BEGIN Excerpted text
Well, I’m working with TCM doing hosting and interviews, which is very rewarding. I absolutely love that, it satisfies my movie lover inside and feeds my soul and connects me to the movie fans and that’s a full-time job. But when I’m not doing that I just finished a movie called Unleashed with Kate McCoochie, who’s a great up-and-coming actress, and then I’m producing and co-starring in a web series called The Skinny, which is a comedy about bulimia and we are doing that with Jill Soloway's (Transparent) company. I try to do a lot of female-based stuff.  It stars a young comedian named Jesse Conwheeler, I play her mother and we’re actually going to be premiering it at the Sundance Film Festival in January.

This whole crossover of web and indie film has been really interesting to explore. Those are the two main things I’ve got cooking, and soon I’m going to start on book two of my memoir and I have a script of my own that i’m going to try and get moving.
You spoke of your grandfather’s longevity, so looking back at all of these roles that you’ve done so far, what’s been your absolute favorite?
END Excerpted text
▶ [What this exercise asks]:
A. Name every person the interview excerpt identifies by full name.
B. Answer these from the interview excerpt:
(i) What work with TCM does the speaker describe as a full-time job?
(ii) Where and in what month will The Skinny premiere?
(iii) Which book of the memoir is the speaker about to start?
C. Write out the part of the interview excerpt starting at "Well, I’m working" and ending at "Festival in January.".
BEGIN Data section
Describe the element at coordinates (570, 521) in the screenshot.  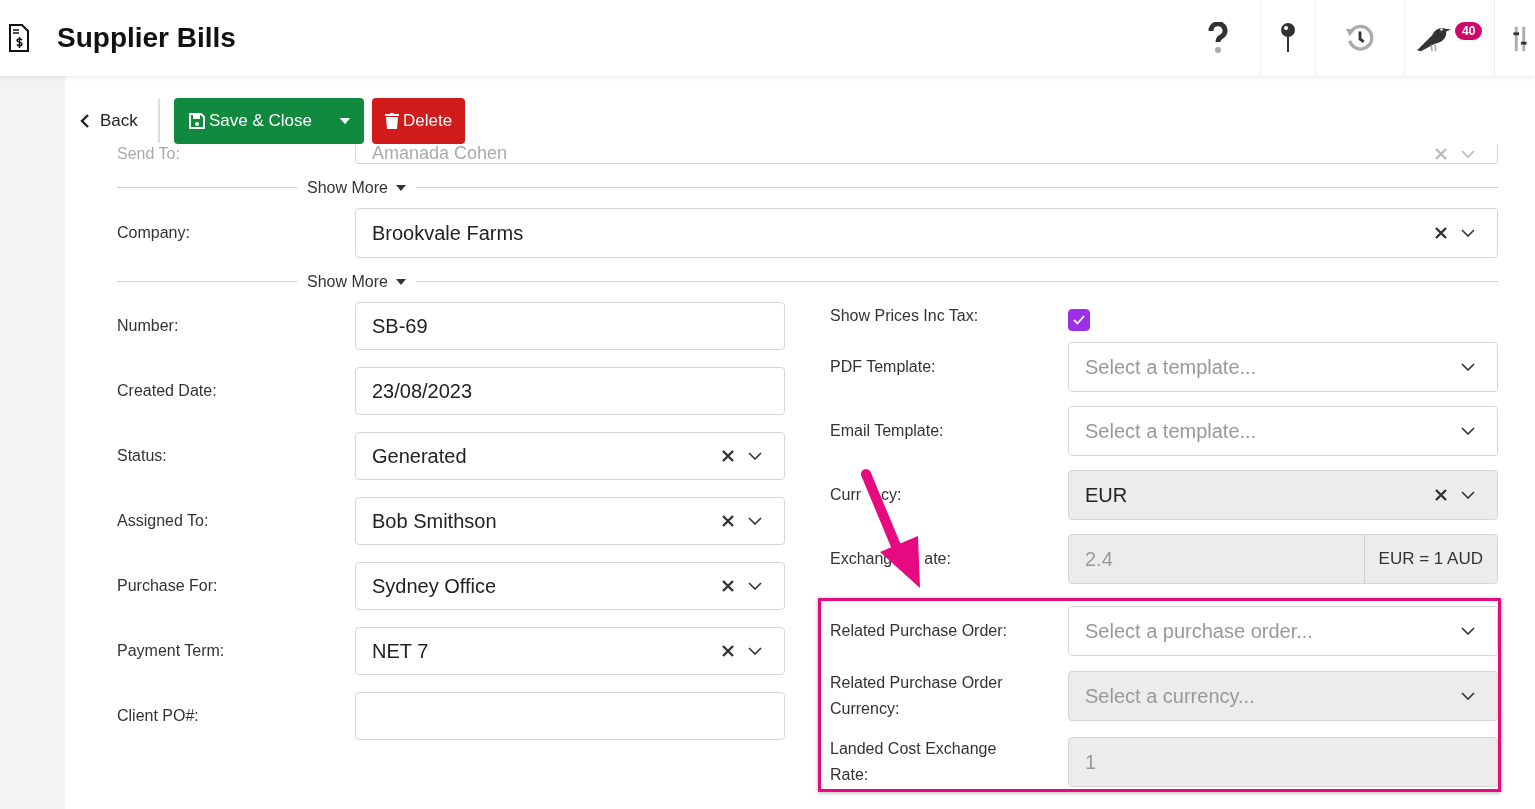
END Data section
▶ [Set of answers]:
A.
Kate McCoochie
Jill Soloway
Jesse Conwheeler

B.
(i) Hosting and interviews.
(ii) At the Sundance Film Festival, in January.
(iii) Book two.

C.
Well, I’m working with TCM doing hosting and interviews, which is very rewarding. I absolutely love that, it satisfies my movie lover inside and feeds my soul and connects me to the movie fans and that’s a full-time job. But when I’m not doing that I just finished a movie called Unleashed with Kate McCoochie, who’s a great up-and-coming actress, and then I’m producing and co-starring in a web series called The Skinny, which is a comedy about bulimia and we are doing that with Jill Soloway's (Transparent) company. I try to do a lot of female-based stuff.  It stars a young comedian named Jesse Conwheeler, I play her mother and we’re actually going to be premiering it at the Sundance Film Festival in January.